Of note is the fact that EPA announced late last year that it was moving from a voluntary program called ChAMP to an enhanced chemical management program.  (EDF blog posts on problems with ChAMP, a now superseded program)

In addition to its Toxic Ignorance, EDF has published more reports recently

  • EDF’s 2007 report Not That Innocent documented the urgent need for policy reform. Our analysis contrasted U.S. policies with those in Canada and the European Union and identified “best practices” culled from all three systems that together create a vision for future U.S. chemicals policy.
  • Our September 2008 report Across the Pond assessed one of the first impacts that the new European regulation called REACH will have on U.S. companies and chemicals: REACH’s identification of “substances of very high concern.”
  • EDF scientist Richard Denison’s paper Ten Essential Elements in TSCA Reform, published in January 2009 in the Environmental Law Reporter, laid out a blueprint for new legislation to replace the outmoded Toxic Substances Control Act of 1976.

(from the EDF page on “Chemicals Policy Reform”)

EDF is also a founding member of the Safer Chemicals, Healthy Families campaign, which issued its own Platform for Reform of TSCA.

Why is this important? Well, because there’s an awful lot we don’t know about chemicals and their effect on health.  Denison addresses this in a blog post back in May 2009.  Among the things he advocates there (emphasis in original):

  • For each chemical assessed, clearly identify and communicate to the public all gaps or quality concerns in available data.  (My comment: It is interesting to contrast EPA’s approach vs. that of ATSDR in its Toxicological Profiles.  (alternate URL: http://www.atsdr.cdc.gov/toxpro2.html) See below for more info on ATSDR.)
  • Stop assigning low-priority rankings to chemicals, especially those with data gaps in the most basic, minimum set of screening-level hazard data. As we said before, it’s one thing for EPA to identify as high-hazard those chemicals where, despite the data gaps, available data demonstrate high toxicity. It’s quite another for EPA to effectively exonerate chemicals as low-hazard or low-priority when not even a bare-minimum data set is available for them.
  • Adopt a health-protective approach to hazard screening: Where data are uncertain, of questionable quality or equivocal, assume a hazard exists until and unless a chemical’s manufacturer provides the data to show otherwise.


The Agency for Toxic Substances and Disease Registry (ATSDR), based in Atlanta, Georgia, is a federal public health agency of the U.S. Department of Health and Human Services.  ATSDR’s mission is to determine human health effects associated with toxic exposures, prevent continued exposures, and mitigate associated human health risks at Superfund sites.
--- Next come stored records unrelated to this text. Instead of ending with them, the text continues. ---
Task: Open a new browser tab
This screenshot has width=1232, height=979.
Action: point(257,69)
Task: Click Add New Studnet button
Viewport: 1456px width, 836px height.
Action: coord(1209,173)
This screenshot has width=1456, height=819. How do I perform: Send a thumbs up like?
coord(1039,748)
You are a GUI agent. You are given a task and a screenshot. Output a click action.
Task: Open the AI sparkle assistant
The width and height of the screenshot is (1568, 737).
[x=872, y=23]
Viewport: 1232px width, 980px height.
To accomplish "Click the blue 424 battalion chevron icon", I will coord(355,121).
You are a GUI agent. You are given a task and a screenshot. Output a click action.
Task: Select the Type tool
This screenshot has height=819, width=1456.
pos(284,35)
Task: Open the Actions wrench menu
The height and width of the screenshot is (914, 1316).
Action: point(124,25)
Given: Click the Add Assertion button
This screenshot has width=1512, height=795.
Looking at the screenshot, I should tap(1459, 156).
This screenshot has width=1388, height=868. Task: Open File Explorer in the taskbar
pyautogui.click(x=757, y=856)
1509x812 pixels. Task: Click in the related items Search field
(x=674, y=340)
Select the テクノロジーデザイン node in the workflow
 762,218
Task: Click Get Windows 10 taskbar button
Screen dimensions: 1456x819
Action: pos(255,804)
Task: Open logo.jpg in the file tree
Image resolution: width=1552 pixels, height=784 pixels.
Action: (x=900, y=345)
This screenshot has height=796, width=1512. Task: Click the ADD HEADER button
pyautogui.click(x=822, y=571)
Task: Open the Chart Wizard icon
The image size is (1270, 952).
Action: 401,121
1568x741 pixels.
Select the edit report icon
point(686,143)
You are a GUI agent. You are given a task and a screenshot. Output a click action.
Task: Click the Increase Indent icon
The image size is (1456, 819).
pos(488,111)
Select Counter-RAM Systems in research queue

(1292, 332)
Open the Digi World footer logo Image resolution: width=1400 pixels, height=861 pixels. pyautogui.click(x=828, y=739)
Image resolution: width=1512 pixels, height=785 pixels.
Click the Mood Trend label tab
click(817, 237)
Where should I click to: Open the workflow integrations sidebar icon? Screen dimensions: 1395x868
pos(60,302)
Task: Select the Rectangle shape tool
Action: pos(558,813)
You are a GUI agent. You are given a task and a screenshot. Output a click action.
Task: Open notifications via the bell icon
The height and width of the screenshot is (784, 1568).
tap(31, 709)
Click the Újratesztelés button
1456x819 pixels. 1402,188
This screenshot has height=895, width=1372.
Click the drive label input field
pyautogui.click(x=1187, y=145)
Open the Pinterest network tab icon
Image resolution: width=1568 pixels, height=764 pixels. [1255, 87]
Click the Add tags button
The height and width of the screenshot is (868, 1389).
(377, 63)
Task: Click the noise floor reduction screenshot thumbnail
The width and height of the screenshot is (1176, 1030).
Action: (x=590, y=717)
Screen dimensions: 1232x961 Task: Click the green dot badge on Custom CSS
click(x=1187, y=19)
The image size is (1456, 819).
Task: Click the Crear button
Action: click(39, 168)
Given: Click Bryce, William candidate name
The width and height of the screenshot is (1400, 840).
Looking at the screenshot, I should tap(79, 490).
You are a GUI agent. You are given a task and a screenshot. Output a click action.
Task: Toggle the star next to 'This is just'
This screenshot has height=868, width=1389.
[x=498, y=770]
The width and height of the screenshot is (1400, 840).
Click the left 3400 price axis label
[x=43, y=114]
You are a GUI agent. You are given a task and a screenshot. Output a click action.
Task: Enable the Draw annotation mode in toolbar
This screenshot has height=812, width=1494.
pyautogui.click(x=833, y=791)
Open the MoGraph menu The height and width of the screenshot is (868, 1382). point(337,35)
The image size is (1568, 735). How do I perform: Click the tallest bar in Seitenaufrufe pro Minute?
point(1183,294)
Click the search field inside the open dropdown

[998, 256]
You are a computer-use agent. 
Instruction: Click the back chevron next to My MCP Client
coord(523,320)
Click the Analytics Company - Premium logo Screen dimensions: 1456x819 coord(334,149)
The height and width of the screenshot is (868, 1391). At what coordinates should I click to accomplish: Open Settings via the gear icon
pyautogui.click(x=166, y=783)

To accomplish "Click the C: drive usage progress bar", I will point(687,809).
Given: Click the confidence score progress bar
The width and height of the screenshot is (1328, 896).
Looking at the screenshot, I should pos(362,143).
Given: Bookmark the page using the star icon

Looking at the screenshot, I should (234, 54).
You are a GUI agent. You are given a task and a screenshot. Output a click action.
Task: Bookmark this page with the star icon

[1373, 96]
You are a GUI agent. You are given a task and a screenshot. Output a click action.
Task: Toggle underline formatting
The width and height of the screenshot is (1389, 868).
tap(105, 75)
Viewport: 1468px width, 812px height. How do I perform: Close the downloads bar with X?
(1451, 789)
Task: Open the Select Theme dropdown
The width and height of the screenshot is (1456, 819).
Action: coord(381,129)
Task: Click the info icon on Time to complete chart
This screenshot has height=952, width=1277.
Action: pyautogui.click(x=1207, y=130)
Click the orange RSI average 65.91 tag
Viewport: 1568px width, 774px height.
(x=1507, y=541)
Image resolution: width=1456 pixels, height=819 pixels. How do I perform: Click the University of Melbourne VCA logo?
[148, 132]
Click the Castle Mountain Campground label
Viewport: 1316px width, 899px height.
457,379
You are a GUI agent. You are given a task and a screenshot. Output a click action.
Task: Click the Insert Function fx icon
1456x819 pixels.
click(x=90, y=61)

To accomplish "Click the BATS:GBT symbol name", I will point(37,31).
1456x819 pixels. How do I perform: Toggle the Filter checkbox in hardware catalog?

ATSDR first identifies data needs in its Toxicological Profiles for certain substances. The data needs are then subjected to further evaluation and prioritized.  When data gaps are identified, they are described in the documents.  (If you look at any of the Tox Profiles, you will see a subsection in several chapters called “Adequacy of the database.”)

While the Tox Profiles cover very nasty chemicals, the irony of this is that these are chemicals found at Superfund sites (of which, according to ATSDR, there are about 1,200).  However, many of these same chemicals are still being manufactured (as well as chemicals for which we have even less data than the Tox Profile ones!) in plants all over the country and the number of places probably far exceeds 1,200.